**INFORMATION PROVIDED:**
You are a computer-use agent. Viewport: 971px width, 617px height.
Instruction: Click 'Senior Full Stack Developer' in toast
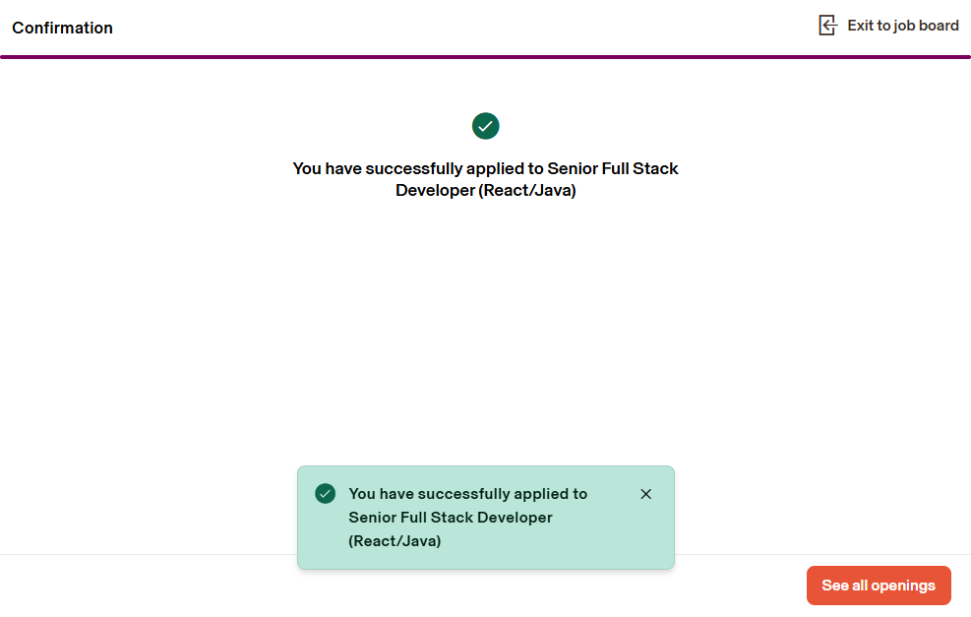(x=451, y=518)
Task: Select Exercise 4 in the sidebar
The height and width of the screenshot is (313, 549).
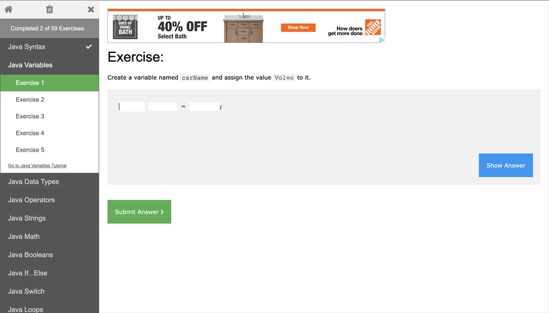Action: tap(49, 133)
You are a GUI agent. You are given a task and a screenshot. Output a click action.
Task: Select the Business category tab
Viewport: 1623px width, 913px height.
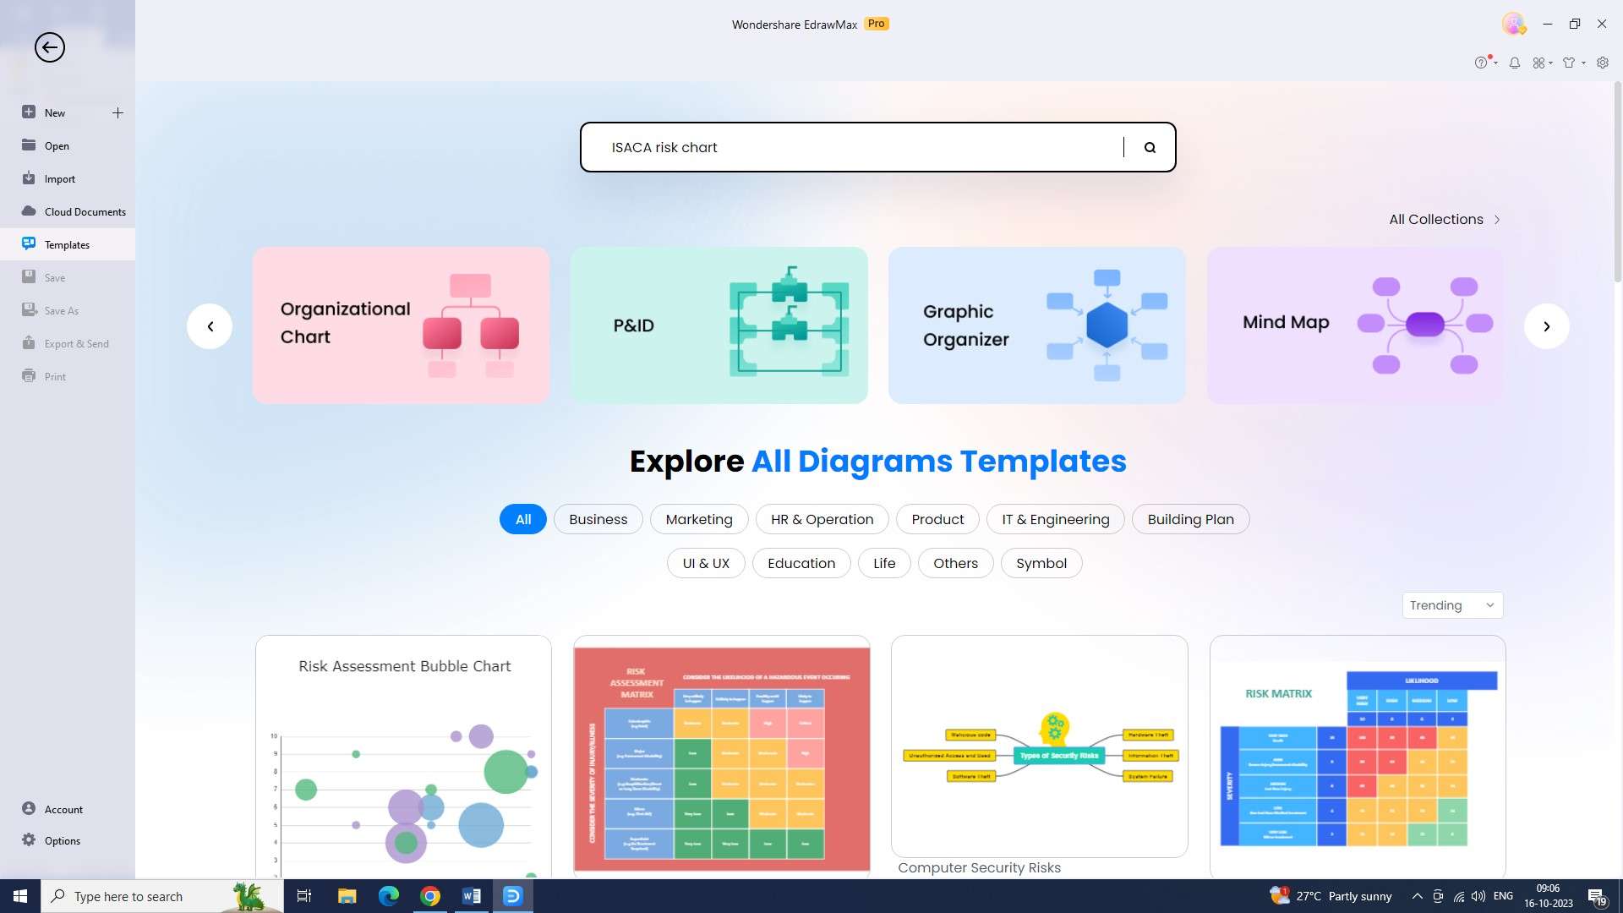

**DIRECTIONS FOR THIS TASK:** Within the listing above, the lines starting at the one containing "Instruction: Click 'Senior" and ending at the one containing "Task: Select the Business category tab" are to be returned exactly. Omit the pictures.

**EXERCISE ANSWER:**
Instruction: Click 'Senior Full Stack Developer' in toast
(x=451, y=518)
Task: Select Exercise 4 in the sidebar
The height and width of the screenshot is (313, 549).
Action: tap(49, 133)
You are a GUI agent. You are given a task and a screenshot. Output a click action.
Task: Select the Business category tab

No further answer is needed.